- _Task item_
Give back an exact copy of the entries beneath, minus the pictures.

━━━ Records supplied

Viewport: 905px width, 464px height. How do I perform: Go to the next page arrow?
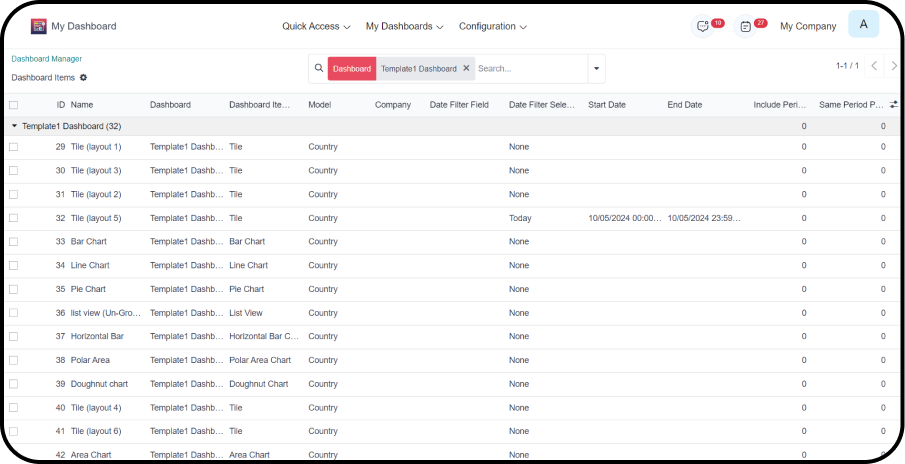click(894, 66)
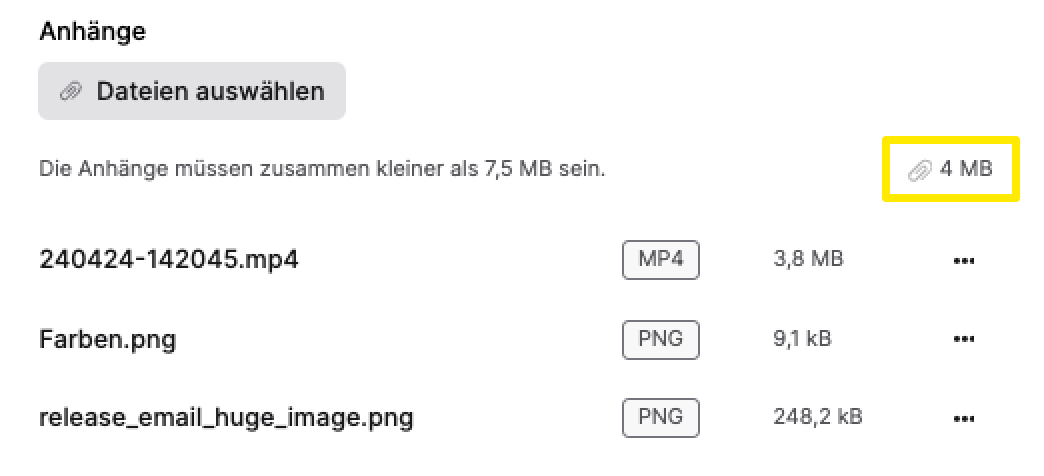Select the release_email_huge_image.png file name
The width and height of the screenshot is (1044, 476).
(226, 417)
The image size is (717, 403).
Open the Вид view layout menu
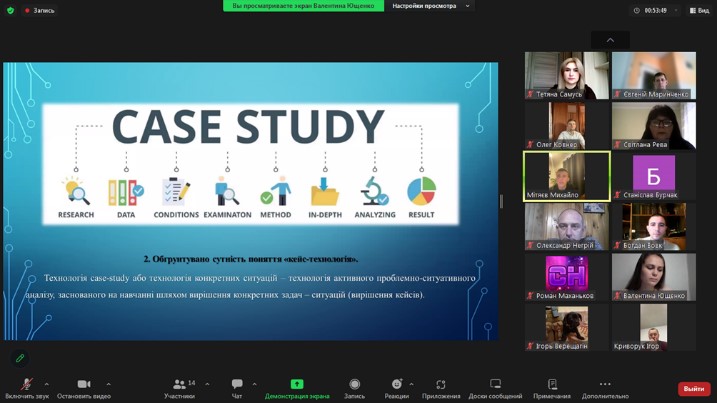[701, 10]
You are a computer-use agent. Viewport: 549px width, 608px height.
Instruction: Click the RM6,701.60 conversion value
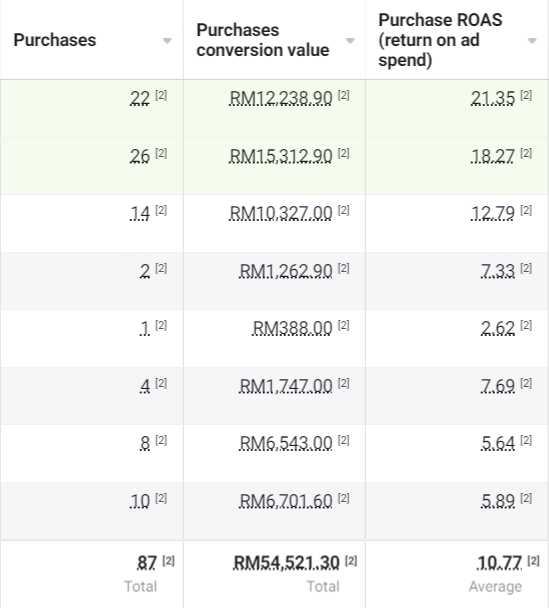286,501
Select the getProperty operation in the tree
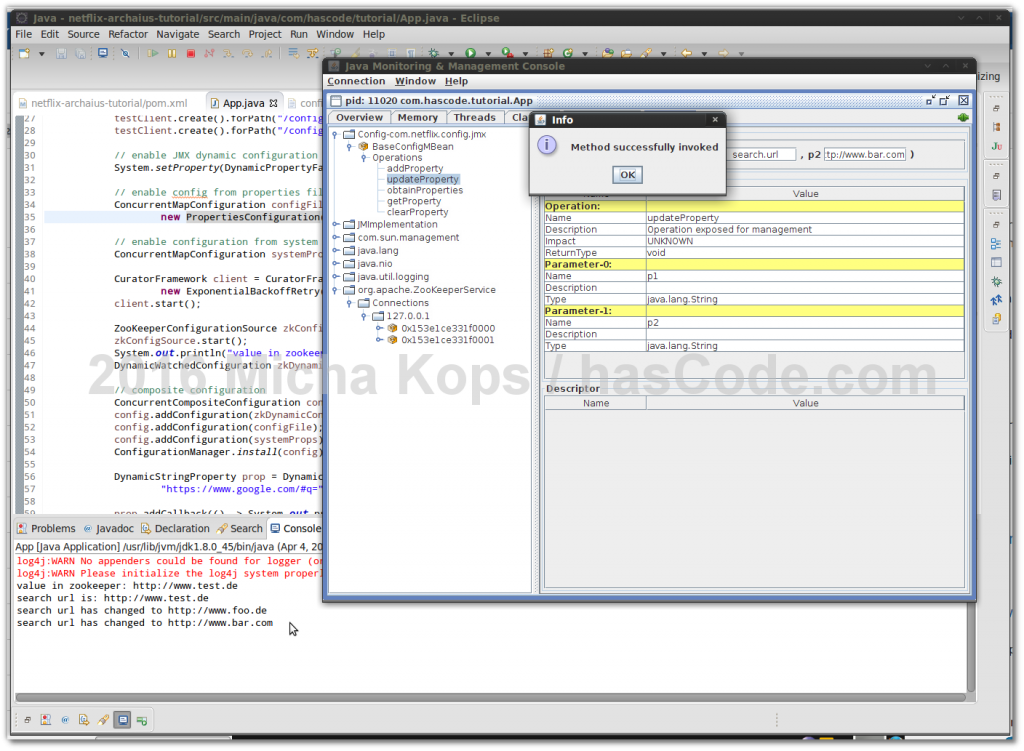The width and height of the screenshot is (1024, 751). 414,201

━━━━━━

- _Output of the task_
Viewport: 905px width, 464px height. How do I perform: Go to the next page arrow?
click(894, 66)
Select the release_email_huge_image.png file name
The width and height of the screenshot is (1044, 476).
(226, 417)
The image size is (717, 403).
Open the Вид view layout menu
[701, 10]
You are a computer-use agent. Viewport: 549px width, 608px height.
Instruction: Click the RM6,701.60 conversion value
286,501
Select the getProperty operation in the tree
The width and height of the screenshot is (1024, 751). 414,201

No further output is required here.